Lord of the Night said:


> If it's Heresy then likely the box will just contain two sets of the same Legion Space Marines sprues, so that you have two separate forces that you can paint up as whatever Loyalist and Traitor Legions you wany. The transfers will have all 18 Legions and they'll provide the unique symbols.
> 
> 
> LotN


 That's what I have read elsewhere.


----------



## Deus Mortis (Jun 20, 2009)

Fucking hell, they actually went and did it...


----------



## Bindi Baji (Apr 23, 2009)

Wowser,

one thing that does strike me is the backpacks are clearly from the later marks of armour though.......
curiouser and curiouser.......


----------



## Count_the_Seven (May 19, 2010)

Words. Can't. Say. What. I. Need. To...

#excitedbythis

CtS


----------



## bitsandkits (Mar 18, 2008)

Bindi Baji said:


> Wowser,
> 
> one thing that does strike me is the backpacks are clearly from the later marks of armour though.......
> curiouser and curiouser.......


nope, they are mk4 back packs exactly the same as the mk4 packs forgeworld produces.
if im honest as nice as this is to see it, does look as they have very much cut and pasted these from the FW mk4 sculpts, not that is an issue, just seems a bit lazy. I genuinely dont know why they didnt do this right from the off, as for a limited release, maybe, but i could see the mk4 tactical sprue getting a full release on its own, the sprue with the two boss men maybe not, but in all honesty the tactical sprue is likely to replace the FW version anyway so i can see it carrying on in a non limited capacity, hell its a license to print money. I could see more stuff moving to plastic if this does well too, they may as well crack out mk5 and 6 versions of the same while they are at it, plus they should do a frigging mk8 tactical sprue off the back of this because it would sell better than anything else ever. 

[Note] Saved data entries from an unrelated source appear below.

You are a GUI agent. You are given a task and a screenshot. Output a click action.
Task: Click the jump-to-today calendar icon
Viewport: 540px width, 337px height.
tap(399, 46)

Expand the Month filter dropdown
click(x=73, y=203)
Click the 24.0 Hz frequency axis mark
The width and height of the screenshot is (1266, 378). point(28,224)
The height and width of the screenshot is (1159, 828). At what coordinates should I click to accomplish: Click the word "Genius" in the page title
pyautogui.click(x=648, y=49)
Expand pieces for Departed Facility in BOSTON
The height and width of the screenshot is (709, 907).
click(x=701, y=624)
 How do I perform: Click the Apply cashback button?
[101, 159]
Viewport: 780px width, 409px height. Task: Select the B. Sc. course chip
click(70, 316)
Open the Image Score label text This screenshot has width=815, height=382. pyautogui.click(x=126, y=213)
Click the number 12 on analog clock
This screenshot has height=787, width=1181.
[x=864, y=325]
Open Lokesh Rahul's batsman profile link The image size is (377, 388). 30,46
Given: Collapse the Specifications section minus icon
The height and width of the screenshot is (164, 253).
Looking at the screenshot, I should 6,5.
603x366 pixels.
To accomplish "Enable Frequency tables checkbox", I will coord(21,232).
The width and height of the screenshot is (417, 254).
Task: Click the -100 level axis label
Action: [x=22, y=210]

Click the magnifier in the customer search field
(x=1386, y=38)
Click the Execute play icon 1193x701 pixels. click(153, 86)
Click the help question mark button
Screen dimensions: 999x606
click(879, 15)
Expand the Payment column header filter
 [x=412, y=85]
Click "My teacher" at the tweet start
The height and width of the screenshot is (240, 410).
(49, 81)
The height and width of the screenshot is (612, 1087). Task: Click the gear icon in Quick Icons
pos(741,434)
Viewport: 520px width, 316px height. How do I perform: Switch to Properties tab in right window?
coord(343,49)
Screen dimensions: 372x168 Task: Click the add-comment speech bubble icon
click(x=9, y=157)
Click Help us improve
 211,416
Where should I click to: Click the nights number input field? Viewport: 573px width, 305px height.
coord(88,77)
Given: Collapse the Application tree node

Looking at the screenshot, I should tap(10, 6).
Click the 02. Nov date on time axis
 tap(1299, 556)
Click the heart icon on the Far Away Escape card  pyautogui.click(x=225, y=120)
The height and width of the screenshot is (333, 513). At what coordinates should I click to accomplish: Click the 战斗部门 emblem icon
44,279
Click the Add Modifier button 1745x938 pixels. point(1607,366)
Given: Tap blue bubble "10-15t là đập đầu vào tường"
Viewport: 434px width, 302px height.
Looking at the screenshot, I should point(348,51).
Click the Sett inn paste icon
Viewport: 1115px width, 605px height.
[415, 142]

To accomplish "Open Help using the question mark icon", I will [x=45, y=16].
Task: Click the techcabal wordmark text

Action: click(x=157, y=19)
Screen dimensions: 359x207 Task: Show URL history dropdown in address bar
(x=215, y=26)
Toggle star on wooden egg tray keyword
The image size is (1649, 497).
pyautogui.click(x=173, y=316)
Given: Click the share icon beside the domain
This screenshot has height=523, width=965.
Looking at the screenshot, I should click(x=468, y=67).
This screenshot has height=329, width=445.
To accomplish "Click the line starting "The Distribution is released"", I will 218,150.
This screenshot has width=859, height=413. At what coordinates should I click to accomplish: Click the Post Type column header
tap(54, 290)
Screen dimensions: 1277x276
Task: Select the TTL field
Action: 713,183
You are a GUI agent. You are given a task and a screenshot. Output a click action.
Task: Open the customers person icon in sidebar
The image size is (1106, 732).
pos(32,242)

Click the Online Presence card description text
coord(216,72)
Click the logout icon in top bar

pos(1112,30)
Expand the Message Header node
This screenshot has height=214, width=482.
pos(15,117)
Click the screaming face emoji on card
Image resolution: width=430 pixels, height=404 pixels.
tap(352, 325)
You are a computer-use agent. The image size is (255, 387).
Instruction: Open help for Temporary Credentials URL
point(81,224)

just a minor gripe though, a tactical squad sprue from 10000 years before the game setting gets made and yet i cant get a single alternative head on my eldar jet bike sprue? what the actual fuck??? 

gonna need more shelves


----------



## Khorne's Fist (Jul 18, 2008)

Lord of the Night said:


> If it's Heresy then likely the box will just contain two sets of the same Legion Space Marines sprues, so that you have two separate forces that you can paint up as whatever Loyalist and Traitor Legions you wany. The transfers will have all 18 Legions and they'll provide the unique symbols.


Considering just how few suits of mkIV armour were in service at the start of the Heresy, especially amongst the loyalists, I was hoping one of the earlier marks might have got a sprue as well. We've seen mkIV stuff in boxes like the BA tac squad, so this isn't exactly new, as such. A plastic sprue of mkIII would offset these nicely.


----------



## Kreuger (Aug 30, 2010)

Khorne's Fist said:


> A plastic sprue of mkIII would offset these nicely.


Yeah, Mark III is definitely my favorite. 

If I understand the logistics of production in plastic correctly they preclude limited edition plastic releases. The mold cutting process is too expensive. 

The only time I know of where it _might_ have made sense is is the limited edition chaplain in the boxed game because that was an incentive for players to buy a much larger set.


----------



## bitsandkits (Mar 18, 2008)

Kreuger said:


> Yeah, Mark III is definitely my favorite.
> 
> If I understand the logistics of production in plastic correctly they preclude limited edition plastic releases. The mold cutting process is too expensive.
> 
> The only time I know of where it _might_ have made sense is is the limited edition chaplain in the boxed game because that was an incentive for players to buy a much larger set.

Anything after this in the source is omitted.